Reaching losses of $2/bbl yesterday, WTI crude managed to claw back most of the losses to settle just 1.3% lower for the day, while fuel prices saw losses under a penny. This afternoon prices are tapering down just slightly, relatively close to yesterday’s closing price. Crude oil is trading at $53.84, a loss of 72 cents (-1.3%).
Fuel prices are also trading in the red this afternoon. Diesel prices are trading at $1.9027, down 0.5 cents since yesterday’s close. Gasoline prices are $1.4270, down 0.5 cents.
US sanctions on Venezuela are expected to have a disproportionate impact on diesel prices in the coming weeks as refineries lose access to one of their leading suppliers of heavy crude. Unlike America’s light WTI crude which is optimal for gasoline production, heavier crudes like Venezuela produces are ideal for diesel output. With diesel markets tight and gasoline abundant, these sanctions could cause disproportionate pressure on both markets. Refiners used to processing heavy crudes are pursuing more expensive supply options from Canada, Mexico, and even Iraq to make up for the loss of Venezuelan crude, which could translate into higher fuel prices at the pump.

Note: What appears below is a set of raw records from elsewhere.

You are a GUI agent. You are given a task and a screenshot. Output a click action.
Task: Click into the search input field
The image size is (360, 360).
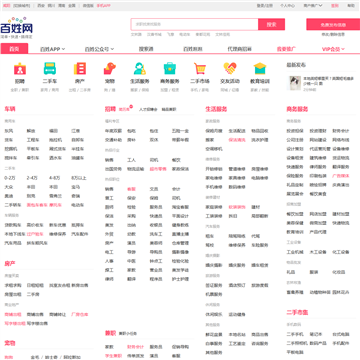(194, 24)
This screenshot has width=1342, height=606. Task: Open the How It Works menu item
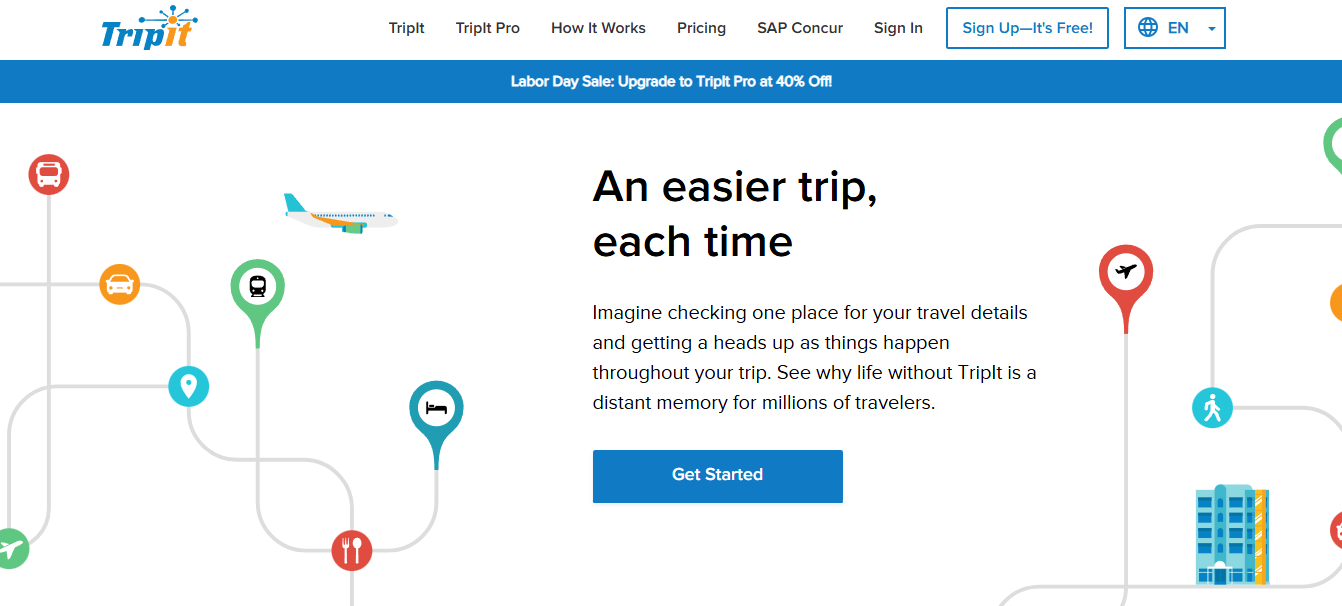[x=598, y=28]
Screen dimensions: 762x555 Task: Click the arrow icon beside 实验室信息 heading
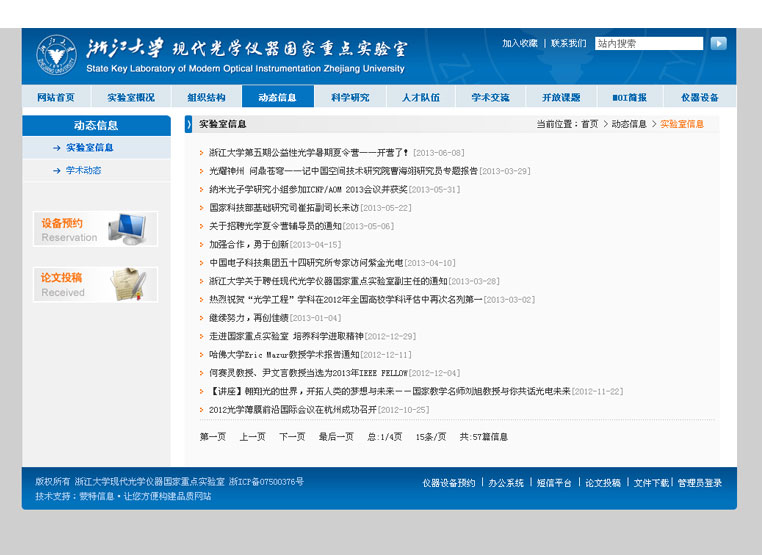pos(188,124)

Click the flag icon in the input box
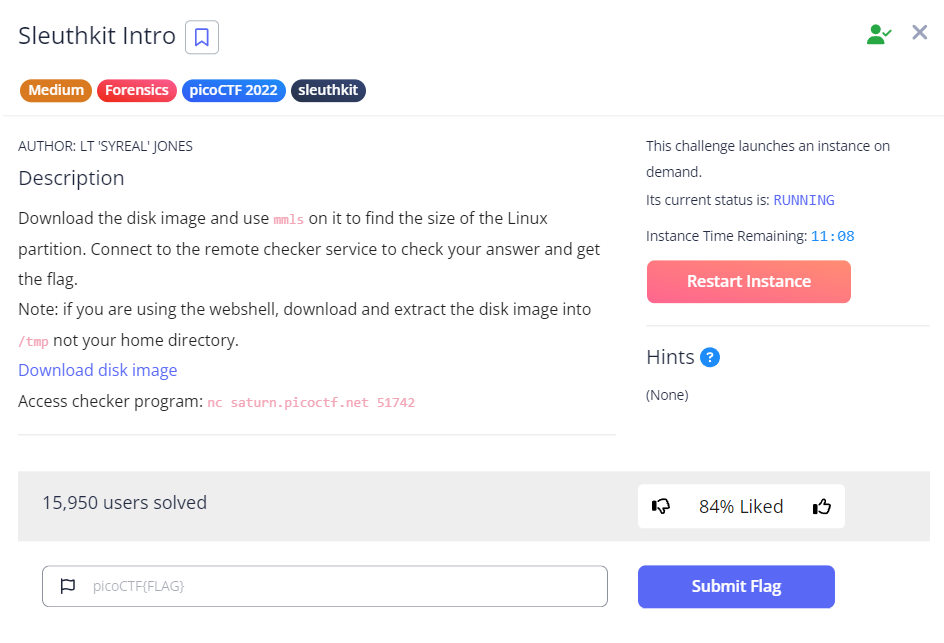(68, 586)
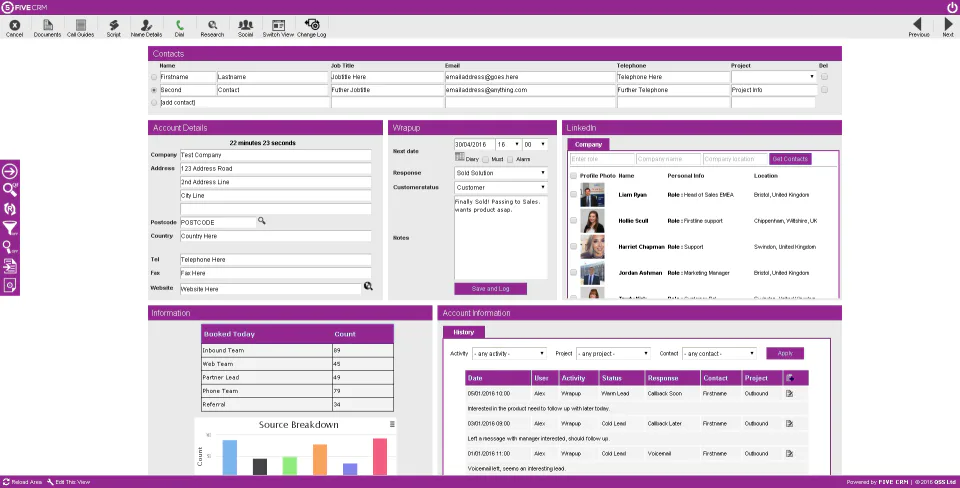Open the any activity filter dropdown
The height and width of the screenshot is (488, 960).
(x=509, y=354)
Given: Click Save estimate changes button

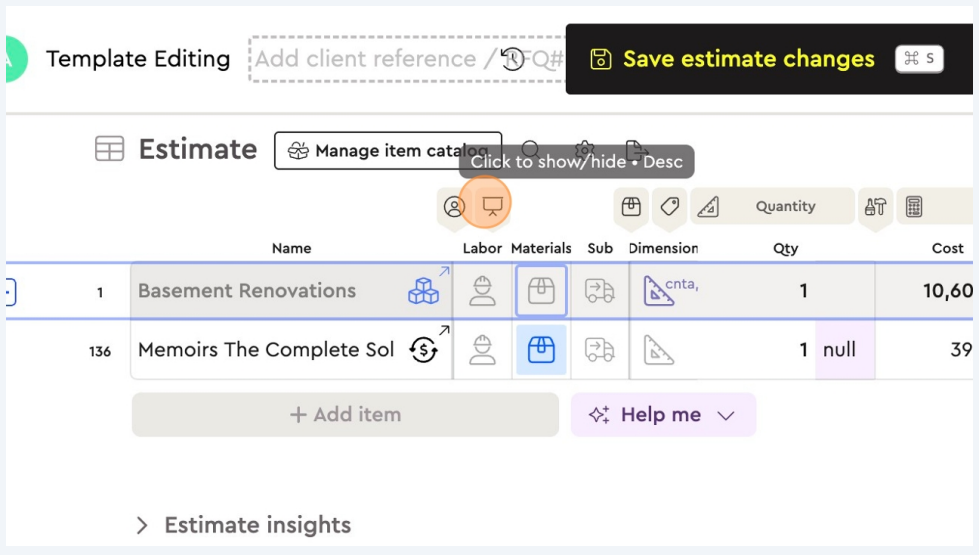Looking at the screenshot, I should [748, 59].
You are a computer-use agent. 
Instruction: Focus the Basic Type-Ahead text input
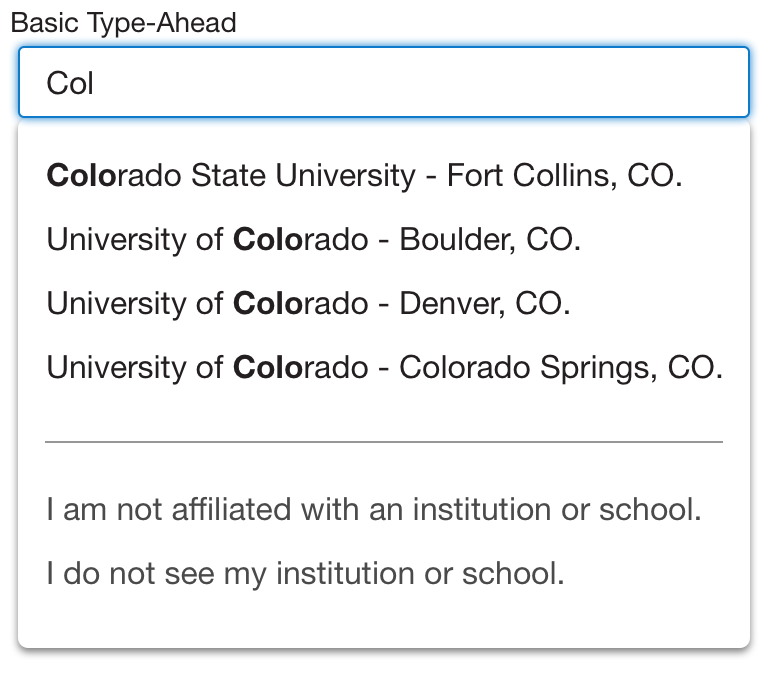pyautogui.click(x=383, y=82)
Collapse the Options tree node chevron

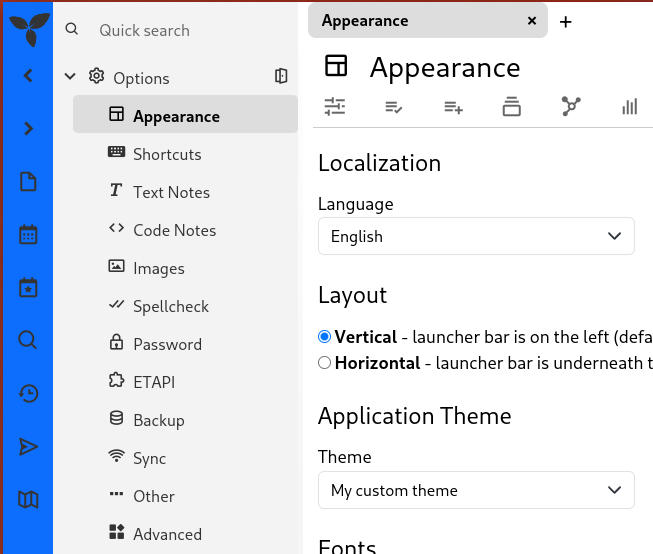coord(70,77)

US stocks recently rose back above the 200-day moving average, a sign of positive momentum after stocks languished at the end of 2019. The Fed’s more dovish tone at their recent meeting has calmed concerns that interest rates would tighten too quickly. Oil markets have been taking their cues lately from equity markets, treating them as a proxy for economic activity.

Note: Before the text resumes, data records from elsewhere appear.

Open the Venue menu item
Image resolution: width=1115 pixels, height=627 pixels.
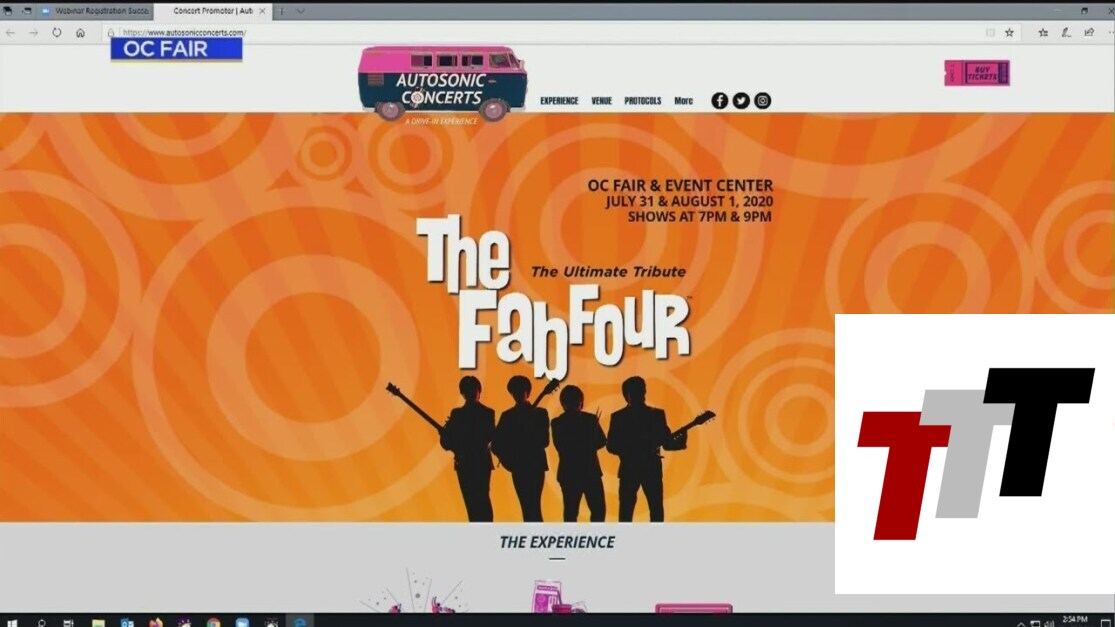pos(601,101)
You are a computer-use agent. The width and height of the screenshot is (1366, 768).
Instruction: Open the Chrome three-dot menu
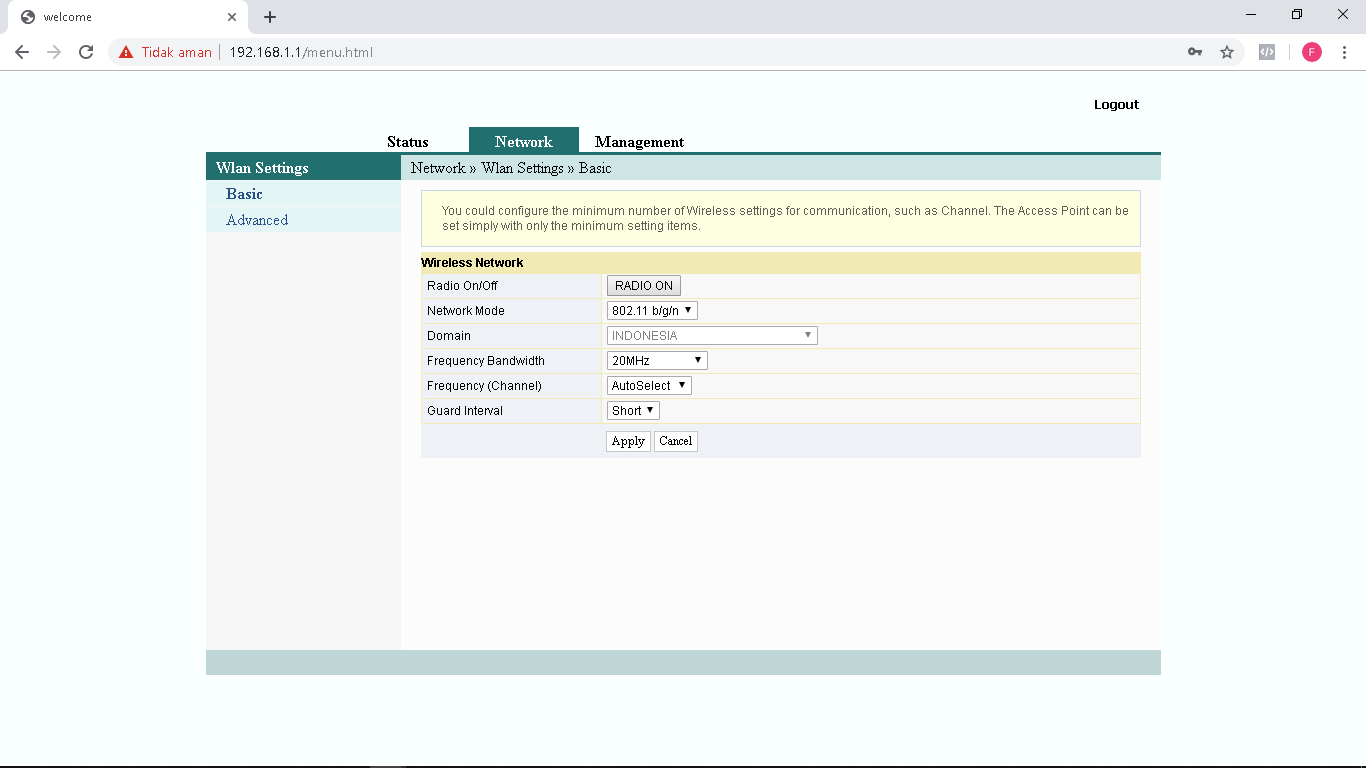point(1344,52)
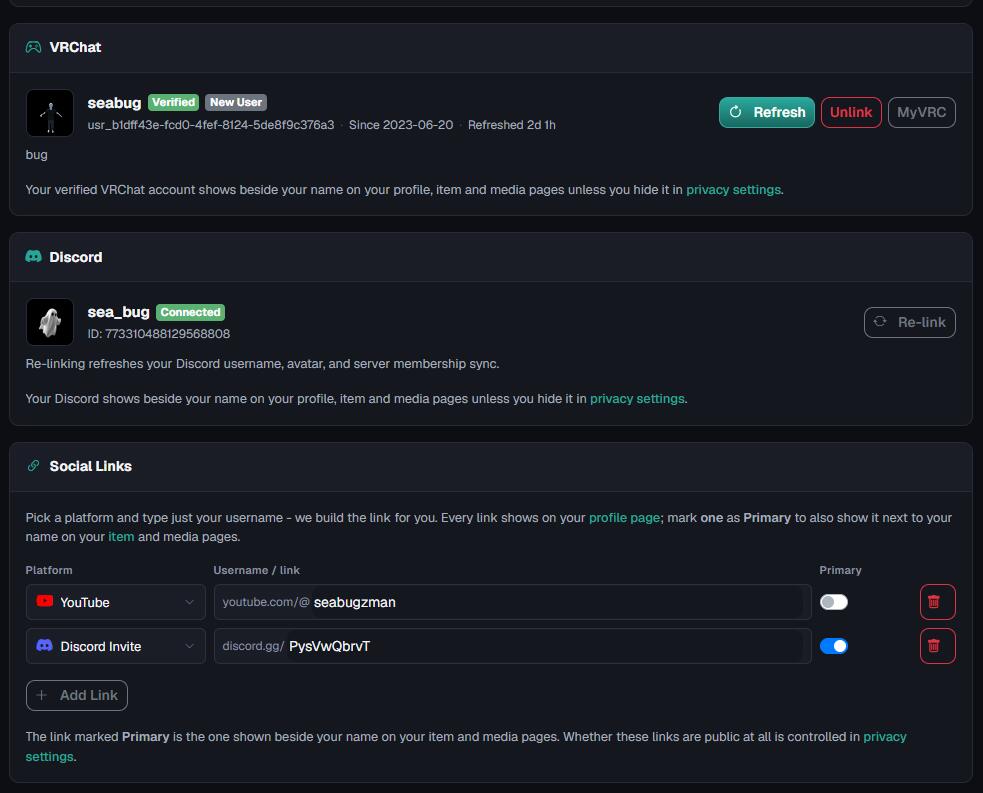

Citi analyst Ed Morse forecasts that oil markets will continue to be unpredictable for the remainder of Q1, noting that the market “nightmare” has not yet run its full course. After trading in an enormous $35/bbl range in Q4, it’s hard to predict a stable range emerging this quarter. Sanctions, trade tariffs, OPEC cuts and US supply are all factors that could cause short-term price fluctuations. Over the course of the year, Citi expects Brent prices to rise to the mid-$60s, hitting $70/bbl by year end.